Die Teilungsanordnung selbst konkretisiert gem. § 2048 BGB nur den Erbteil, während das Vorausvermächtnis zusätzlich zum Erbteil erworben wird. Das Vorausvermächtnis wird gem. § 2176 BGB sofort als schuldrechtlicher Anspruch mit dem Erbfall fällig und ist vor der Miterbenauseinandersetzung durchsetzbar,[25] während die Teilungsanordnung nur durch die Erbauseinandersetzung erfüllt wird. Mit der Teilungsanordnung hat der Erblasser die Möglichkeit, einen gesetzlichen Erben dauernd aus einer Erbengemeinschaft auszuschließen, während bei Vermächtnisanordnung zugunsten eines gesetzlichen Erbens ein Vorausvermächtnis vorliegt. Der Vermögensvorteil des Miterben muss beim Vorausvermächtnis nicht notwendig in einer finanziellen Besserstellung liegen.[26] Auch die Einräumung des Rechts, einen Gegenstand zu einem bestimmten Preis erwerben zu können, erfüllt diese Voraussetzungen.

 

Praxishinweis

Hauptanwendungsfall des Vorausvermächtnisses ist das an den Vorerben. Soll der Vorerbe hinsichtlich bestimmter Gegenstände des Nachlasses vollständig von den Beschränkungen der Nacherbfolge befreit werden, bietet sich das Vorausvermächtnis als geeignetes Gestaltungsmittel an.[27]
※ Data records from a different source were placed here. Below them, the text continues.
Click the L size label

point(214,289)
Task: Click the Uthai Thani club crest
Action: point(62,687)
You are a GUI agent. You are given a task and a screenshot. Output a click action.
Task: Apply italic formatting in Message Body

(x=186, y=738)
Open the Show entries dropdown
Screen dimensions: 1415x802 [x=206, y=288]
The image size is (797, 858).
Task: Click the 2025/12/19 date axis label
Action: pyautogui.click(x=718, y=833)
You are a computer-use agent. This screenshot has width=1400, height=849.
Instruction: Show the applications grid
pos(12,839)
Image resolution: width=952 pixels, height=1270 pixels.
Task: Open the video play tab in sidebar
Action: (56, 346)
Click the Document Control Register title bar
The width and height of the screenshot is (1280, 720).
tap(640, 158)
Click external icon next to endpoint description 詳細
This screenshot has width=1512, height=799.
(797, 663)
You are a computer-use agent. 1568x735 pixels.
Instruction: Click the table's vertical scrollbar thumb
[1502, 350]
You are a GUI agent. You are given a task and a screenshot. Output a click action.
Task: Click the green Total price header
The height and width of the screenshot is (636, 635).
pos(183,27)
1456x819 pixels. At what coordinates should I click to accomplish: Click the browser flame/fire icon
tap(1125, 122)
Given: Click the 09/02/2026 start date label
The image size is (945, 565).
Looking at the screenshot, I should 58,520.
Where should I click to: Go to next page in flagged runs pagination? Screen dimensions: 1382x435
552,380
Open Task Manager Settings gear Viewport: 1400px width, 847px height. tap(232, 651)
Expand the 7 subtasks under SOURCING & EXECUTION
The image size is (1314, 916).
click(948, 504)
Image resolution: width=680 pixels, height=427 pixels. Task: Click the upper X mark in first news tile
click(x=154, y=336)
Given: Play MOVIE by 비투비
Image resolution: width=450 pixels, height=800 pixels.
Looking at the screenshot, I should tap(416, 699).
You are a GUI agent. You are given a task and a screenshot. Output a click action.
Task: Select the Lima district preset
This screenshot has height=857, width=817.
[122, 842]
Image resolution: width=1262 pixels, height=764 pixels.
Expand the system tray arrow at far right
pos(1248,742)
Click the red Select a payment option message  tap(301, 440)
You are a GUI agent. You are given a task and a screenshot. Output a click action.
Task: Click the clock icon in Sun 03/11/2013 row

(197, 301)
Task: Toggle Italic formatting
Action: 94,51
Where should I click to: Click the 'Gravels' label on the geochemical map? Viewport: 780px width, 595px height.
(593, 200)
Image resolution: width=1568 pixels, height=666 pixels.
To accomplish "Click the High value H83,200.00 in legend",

[24] BGH ZEV 1995, 144; OLG Hamm ZEV 2021, 728 (Ls.).
[25] OLG Saarbrücken ZEV 2007, 759; Eberl-Borges, ErbR 2020, 306, 307; Roth, NJW-Spezial 2022, 7.
[26] Staudinger/Otte, § 2150 Rn 14.
[27] Staudinger/Avenarius, § 2100 Rn 7, 41; Roth/Hannes/Mielke, Vor- und Nacherbschaft, § 14 Rn 27; Kollmeyer, ZEV 2019, 125, 126.

3. Praktische Konsequenz

 

Rz. 11

Bei der Ausschlagung haben beide Rechtsinstitute unterschiedliche Rechtsfolgen. Die Teilungsanordnung wird bei Ausschlagung der gesamten Erbschaft gegenstandslos. Im Gegensatz hierzu ist dies beim Vorausvermächtnis nicht der Fall. Dort kann das Vorausvermächtnis unabhängig vom Erbteil ausgeschlagen werden (§ 2180 BGB). Ausnahme ist hier, dass der Erblasser das Vorausvermächtnis unter der Bedingung der Annahme der Erbschaft ausgestaltet hat.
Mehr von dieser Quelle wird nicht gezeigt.